╭─ INFORMATION

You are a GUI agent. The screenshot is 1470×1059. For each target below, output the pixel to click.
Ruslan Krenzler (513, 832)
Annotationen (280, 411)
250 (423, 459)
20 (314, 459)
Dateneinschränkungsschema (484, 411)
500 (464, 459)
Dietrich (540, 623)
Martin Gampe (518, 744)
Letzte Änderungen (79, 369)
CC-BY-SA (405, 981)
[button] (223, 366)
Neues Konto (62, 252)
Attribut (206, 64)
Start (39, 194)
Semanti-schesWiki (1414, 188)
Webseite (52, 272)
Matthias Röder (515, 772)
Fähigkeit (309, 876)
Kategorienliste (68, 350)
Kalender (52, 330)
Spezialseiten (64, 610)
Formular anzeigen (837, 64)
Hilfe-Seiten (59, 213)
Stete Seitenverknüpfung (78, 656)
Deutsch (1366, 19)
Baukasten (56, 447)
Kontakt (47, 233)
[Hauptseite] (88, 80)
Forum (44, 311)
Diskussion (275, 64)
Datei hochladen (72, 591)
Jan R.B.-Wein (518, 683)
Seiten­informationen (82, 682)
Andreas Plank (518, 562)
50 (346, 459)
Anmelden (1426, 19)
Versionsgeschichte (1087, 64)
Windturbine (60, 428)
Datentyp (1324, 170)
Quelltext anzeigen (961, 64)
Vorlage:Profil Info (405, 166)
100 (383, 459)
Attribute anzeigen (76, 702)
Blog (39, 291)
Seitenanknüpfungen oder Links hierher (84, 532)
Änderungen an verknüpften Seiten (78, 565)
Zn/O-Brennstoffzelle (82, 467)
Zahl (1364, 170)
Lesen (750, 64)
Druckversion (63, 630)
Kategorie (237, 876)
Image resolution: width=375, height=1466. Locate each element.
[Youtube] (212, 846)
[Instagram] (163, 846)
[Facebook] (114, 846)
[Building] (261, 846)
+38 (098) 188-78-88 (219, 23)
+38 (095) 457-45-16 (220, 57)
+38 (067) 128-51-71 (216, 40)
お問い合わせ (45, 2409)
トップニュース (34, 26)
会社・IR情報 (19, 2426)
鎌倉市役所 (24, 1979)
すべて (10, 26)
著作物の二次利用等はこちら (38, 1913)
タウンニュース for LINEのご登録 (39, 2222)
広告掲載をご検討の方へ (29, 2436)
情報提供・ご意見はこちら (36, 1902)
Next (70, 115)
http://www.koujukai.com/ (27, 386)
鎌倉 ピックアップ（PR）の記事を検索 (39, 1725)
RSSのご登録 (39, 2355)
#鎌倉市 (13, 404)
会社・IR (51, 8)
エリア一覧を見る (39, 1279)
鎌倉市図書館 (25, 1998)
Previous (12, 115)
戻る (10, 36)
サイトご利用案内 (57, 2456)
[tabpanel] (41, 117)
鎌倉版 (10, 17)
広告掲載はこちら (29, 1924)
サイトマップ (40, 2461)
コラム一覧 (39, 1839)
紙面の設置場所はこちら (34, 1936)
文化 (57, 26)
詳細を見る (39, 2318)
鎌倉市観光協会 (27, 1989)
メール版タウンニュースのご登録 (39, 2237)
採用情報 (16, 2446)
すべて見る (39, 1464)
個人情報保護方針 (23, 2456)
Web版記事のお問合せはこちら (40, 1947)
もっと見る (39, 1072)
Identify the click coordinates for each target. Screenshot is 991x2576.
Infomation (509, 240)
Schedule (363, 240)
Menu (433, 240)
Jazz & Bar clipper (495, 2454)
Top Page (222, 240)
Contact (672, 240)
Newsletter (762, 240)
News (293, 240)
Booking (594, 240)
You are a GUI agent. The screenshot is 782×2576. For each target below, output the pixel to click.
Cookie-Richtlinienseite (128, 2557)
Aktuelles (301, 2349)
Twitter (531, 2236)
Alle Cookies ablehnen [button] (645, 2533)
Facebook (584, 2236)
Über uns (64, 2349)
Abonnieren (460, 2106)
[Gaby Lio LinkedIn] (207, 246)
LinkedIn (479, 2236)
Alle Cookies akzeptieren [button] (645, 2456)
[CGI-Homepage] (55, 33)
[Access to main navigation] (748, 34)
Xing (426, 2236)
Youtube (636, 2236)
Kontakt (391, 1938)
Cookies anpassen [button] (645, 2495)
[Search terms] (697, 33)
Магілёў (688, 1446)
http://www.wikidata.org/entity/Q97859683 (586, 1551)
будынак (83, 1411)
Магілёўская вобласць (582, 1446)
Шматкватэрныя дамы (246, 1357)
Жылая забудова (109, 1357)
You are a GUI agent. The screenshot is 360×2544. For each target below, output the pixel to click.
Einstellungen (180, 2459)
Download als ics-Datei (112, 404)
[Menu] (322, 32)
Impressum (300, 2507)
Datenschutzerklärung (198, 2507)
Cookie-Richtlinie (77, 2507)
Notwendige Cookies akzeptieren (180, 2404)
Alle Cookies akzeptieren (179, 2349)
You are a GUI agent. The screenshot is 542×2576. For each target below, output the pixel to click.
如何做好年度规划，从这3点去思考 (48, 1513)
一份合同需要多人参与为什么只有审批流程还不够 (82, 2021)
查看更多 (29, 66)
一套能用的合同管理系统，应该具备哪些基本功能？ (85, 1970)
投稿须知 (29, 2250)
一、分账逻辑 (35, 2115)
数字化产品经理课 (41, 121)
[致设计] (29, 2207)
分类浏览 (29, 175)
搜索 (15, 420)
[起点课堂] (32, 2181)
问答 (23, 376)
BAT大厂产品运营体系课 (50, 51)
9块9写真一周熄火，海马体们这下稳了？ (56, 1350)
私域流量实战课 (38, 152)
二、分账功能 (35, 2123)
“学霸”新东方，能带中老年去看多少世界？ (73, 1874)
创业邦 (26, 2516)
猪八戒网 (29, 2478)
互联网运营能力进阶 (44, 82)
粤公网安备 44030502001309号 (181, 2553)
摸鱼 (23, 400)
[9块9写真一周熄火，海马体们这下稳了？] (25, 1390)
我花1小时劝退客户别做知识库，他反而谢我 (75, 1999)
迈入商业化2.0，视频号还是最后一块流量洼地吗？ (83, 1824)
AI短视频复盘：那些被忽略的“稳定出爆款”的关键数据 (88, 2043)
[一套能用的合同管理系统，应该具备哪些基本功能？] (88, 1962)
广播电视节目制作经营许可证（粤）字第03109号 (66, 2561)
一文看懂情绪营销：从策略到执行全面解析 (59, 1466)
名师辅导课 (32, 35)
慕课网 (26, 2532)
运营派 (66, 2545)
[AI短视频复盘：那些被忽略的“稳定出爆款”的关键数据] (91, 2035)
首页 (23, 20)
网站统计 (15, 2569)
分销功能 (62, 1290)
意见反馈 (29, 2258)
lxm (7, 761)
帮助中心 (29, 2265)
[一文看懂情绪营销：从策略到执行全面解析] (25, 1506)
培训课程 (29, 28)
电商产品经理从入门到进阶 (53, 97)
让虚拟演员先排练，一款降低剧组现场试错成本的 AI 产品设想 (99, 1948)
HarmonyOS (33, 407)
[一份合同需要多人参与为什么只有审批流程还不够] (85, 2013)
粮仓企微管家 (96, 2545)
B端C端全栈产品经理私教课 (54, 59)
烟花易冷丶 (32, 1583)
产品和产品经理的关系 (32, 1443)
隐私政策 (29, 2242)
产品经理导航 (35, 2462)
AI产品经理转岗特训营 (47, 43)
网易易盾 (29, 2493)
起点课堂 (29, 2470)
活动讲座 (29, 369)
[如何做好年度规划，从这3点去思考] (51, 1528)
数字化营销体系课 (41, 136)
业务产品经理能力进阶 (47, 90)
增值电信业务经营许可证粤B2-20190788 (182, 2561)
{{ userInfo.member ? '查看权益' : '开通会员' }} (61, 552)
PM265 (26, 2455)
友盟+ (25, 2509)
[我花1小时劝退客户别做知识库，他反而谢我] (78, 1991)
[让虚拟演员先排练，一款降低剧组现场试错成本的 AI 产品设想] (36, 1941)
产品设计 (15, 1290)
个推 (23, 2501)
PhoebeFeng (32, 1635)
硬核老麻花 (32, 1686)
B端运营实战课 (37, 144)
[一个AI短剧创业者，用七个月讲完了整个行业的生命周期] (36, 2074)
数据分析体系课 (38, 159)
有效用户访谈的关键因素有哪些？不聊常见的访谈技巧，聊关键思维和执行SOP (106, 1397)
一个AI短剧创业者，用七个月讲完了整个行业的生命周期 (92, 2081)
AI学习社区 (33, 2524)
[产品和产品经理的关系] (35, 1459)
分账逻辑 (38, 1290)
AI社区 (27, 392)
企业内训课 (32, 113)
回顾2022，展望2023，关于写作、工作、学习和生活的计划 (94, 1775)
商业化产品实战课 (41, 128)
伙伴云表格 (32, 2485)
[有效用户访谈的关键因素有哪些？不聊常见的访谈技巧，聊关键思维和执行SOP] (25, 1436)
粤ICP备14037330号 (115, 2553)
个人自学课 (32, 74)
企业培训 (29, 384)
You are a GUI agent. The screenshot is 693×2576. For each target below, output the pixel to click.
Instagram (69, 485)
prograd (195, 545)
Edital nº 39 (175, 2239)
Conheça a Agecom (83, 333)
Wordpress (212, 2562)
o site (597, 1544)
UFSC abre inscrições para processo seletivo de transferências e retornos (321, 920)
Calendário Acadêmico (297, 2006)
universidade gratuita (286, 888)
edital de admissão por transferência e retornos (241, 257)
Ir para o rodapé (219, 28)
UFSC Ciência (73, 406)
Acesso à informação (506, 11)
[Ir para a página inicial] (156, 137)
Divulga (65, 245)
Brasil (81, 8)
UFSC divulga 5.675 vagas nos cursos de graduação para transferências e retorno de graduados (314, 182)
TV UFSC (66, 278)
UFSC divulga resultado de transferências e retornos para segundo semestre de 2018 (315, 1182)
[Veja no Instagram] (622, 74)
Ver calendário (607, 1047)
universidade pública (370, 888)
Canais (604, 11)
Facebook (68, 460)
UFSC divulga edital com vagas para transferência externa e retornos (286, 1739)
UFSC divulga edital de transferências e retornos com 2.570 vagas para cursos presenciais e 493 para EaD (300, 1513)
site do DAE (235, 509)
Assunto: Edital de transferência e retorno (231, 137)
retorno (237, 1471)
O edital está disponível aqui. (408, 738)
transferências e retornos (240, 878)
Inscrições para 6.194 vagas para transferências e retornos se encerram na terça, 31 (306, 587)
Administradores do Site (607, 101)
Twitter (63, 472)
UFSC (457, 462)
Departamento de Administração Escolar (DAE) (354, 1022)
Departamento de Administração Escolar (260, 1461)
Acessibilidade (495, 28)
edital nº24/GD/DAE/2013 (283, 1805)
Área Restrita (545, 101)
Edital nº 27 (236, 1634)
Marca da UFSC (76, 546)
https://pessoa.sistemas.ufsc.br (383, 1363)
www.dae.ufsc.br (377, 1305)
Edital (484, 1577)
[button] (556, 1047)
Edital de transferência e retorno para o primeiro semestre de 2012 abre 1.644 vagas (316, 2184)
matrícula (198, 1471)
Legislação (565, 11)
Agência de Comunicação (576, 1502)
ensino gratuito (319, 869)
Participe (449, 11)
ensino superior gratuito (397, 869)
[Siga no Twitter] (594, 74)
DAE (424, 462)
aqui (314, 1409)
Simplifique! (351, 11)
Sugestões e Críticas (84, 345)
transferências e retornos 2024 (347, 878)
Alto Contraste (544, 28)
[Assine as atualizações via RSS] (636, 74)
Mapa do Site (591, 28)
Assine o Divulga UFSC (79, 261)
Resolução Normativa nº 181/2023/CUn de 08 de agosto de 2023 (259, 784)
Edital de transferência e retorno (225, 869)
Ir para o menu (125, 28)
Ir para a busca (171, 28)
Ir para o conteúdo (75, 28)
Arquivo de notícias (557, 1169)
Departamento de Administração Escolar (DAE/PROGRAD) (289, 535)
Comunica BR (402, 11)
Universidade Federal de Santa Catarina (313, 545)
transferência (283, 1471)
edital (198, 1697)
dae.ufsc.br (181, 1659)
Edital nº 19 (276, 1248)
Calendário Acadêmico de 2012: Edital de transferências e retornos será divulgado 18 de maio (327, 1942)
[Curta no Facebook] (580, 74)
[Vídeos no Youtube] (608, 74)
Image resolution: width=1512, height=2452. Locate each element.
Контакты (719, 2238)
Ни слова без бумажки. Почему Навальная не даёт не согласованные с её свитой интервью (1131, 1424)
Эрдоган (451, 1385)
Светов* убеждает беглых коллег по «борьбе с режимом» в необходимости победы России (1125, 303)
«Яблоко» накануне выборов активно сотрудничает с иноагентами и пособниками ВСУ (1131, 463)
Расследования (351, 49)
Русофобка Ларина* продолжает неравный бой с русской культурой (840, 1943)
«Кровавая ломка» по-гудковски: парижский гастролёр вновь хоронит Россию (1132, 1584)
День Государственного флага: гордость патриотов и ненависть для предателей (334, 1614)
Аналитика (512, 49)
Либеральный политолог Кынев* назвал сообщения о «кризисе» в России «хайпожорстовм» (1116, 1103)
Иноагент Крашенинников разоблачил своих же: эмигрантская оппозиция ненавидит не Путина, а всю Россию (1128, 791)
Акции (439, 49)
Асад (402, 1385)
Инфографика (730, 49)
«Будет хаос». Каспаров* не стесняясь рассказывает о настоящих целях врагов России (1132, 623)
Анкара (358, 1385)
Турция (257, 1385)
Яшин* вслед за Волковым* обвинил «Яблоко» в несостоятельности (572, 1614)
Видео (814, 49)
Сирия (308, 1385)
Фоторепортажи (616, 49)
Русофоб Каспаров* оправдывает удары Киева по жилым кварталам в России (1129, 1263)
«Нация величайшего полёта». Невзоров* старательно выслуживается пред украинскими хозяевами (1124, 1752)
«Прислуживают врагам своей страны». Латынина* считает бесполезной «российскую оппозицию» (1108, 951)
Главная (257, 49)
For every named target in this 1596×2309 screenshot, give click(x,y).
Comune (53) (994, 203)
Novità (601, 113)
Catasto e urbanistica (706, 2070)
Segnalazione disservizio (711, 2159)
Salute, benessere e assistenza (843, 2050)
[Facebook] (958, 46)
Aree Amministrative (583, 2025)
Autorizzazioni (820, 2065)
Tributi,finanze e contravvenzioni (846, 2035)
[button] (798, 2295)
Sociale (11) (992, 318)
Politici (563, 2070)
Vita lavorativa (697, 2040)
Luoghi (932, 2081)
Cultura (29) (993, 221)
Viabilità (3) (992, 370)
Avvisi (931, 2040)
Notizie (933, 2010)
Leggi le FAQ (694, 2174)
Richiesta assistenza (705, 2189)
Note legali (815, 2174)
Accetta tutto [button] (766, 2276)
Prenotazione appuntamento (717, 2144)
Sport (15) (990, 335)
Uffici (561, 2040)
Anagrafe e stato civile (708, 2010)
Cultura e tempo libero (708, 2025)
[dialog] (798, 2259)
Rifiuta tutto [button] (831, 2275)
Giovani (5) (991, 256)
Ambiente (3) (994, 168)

╰─

* TASK OBJECTIVE *
Examine the records above and state the number of lines that include "Alle", with no further text.

* RESULT OF THIS EXERCISE *
3